[Saved entries]
:::

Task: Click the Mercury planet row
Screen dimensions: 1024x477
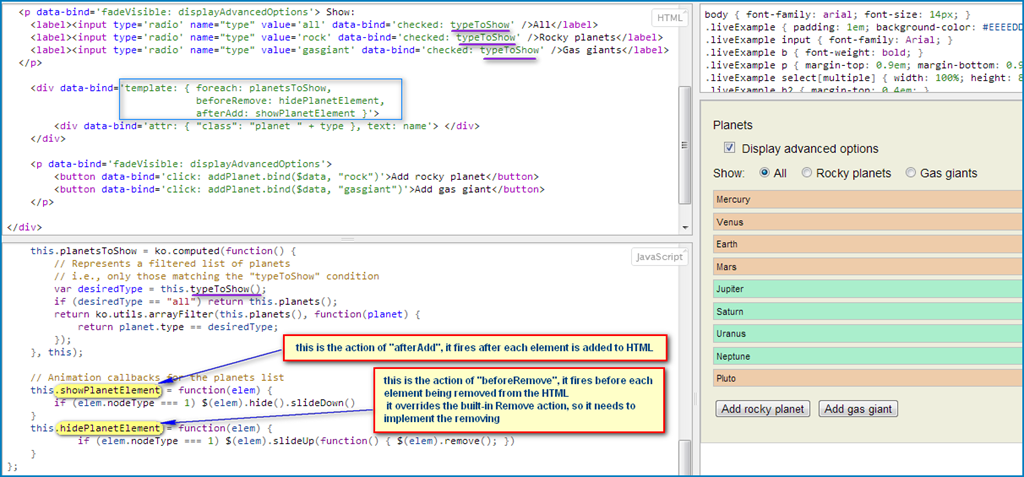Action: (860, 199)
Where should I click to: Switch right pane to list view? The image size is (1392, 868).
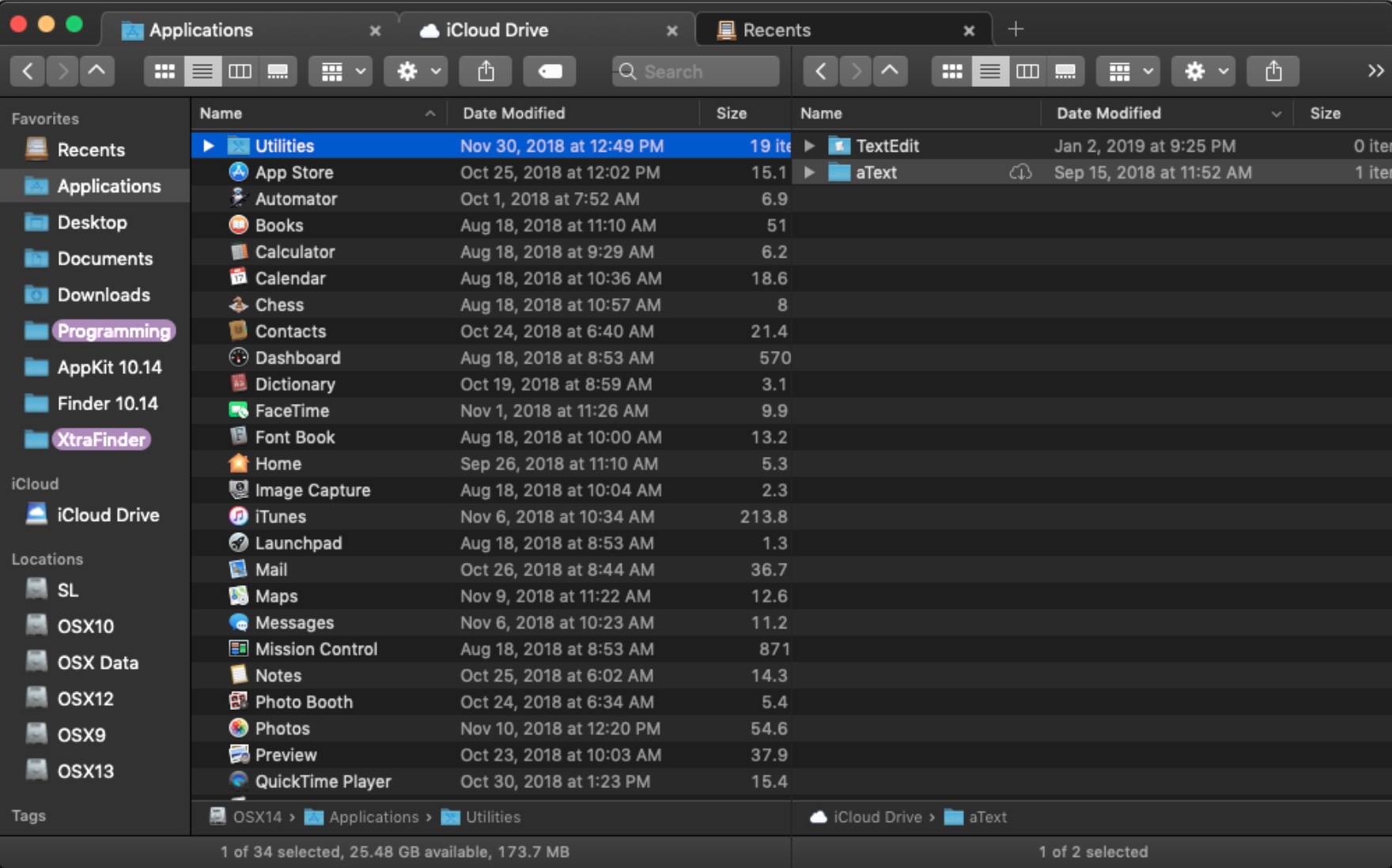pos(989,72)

:::

→ The problem: Transcribe all of the lines above exactly as given. The pictures stay out.

→ Worked solution:
Task: Click the Mercury planet row
Screen dimensions: 1024x477
Action: (860, 199)
Where should I click to: Switch right pane to list view? The image size is (1392, 868).
pos(989,72)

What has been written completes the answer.